Goal: Copy out the entries word for word, from the very start down to the line containing "(x=457, y=32)", including that line.

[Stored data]

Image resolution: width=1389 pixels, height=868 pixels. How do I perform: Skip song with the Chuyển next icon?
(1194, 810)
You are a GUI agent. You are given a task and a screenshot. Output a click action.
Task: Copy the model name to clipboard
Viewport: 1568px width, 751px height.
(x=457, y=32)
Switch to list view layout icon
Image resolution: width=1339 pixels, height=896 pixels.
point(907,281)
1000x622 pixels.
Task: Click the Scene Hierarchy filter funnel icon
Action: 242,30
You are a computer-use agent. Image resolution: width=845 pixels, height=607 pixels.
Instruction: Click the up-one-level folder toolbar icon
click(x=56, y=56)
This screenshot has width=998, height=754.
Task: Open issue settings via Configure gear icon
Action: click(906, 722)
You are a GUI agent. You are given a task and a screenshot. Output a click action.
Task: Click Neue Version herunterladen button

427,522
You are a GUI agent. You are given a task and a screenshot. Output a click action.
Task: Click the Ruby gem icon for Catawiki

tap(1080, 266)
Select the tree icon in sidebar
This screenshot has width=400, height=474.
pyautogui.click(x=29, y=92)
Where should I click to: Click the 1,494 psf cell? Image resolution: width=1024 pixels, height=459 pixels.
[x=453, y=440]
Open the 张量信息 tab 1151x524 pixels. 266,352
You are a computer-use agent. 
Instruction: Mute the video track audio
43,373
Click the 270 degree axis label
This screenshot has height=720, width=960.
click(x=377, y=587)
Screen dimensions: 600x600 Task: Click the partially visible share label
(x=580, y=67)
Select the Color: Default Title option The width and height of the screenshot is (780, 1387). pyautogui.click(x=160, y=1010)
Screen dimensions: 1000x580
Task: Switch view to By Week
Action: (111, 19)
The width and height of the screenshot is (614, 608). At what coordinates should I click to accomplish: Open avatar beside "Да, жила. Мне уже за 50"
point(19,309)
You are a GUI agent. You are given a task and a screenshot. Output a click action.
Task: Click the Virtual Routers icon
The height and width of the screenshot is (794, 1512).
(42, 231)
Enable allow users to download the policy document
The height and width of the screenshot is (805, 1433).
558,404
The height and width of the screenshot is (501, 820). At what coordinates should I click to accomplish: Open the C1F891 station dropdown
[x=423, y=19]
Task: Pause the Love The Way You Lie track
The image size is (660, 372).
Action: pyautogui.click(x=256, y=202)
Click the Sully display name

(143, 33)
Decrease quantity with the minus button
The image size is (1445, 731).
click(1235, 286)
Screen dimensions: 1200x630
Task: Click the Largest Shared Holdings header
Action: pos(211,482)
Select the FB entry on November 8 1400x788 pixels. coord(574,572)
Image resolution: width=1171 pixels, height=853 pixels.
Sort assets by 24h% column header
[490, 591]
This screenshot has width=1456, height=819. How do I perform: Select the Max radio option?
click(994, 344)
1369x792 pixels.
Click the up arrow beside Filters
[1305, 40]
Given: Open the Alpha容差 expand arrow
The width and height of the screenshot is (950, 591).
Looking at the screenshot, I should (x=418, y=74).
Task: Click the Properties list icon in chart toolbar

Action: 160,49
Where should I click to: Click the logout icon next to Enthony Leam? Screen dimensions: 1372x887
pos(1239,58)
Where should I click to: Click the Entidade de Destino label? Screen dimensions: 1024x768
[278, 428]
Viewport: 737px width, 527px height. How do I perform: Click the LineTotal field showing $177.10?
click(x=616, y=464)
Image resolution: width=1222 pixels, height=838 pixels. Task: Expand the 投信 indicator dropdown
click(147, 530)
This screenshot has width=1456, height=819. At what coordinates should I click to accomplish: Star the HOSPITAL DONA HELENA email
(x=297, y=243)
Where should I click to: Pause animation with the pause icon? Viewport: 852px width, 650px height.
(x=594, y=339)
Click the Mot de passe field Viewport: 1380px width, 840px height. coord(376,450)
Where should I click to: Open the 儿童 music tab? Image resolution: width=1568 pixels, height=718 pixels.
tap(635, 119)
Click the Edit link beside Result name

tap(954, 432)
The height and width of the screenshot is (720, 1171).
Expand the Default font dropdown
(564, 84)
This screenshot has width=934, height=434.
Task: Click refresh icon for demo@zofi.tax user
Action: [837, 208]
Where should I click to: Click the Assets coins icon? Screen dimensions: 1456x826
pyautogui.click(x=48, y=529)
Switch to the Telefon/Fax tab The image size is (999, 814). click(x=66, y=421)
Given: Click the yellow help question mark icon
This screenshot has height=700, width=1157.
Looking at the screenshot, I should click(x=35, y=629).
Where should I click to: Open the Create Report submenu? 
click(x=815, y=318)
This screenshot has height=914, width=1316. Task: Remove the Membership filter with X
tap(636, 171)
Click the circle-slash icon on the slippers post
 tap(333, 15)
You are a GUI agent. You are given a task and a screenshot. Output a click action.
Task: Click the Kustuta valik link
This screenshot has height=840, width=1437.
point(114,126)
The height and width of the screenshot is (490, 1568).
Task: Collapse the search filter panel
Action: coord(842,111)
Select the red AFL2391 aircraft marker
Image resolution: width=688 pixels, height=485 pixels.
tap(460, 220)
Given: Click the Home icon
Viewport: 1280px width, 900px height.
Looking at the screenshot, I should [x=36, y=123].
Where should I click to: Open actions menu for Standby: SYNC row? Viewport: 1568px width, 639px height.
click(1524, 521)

Exercise response:
Image resolution: width=1389 pixels, height=868 pixels. How do I perform: Skip song with the Chuyển next icon?
(1194, 810)
You are a GUI agent. You are given a task and a screenshot. Output a click action.
Task: Copy the model name to clipboard
Viewport: 1568px width, 751px height.
(x=457, y=32)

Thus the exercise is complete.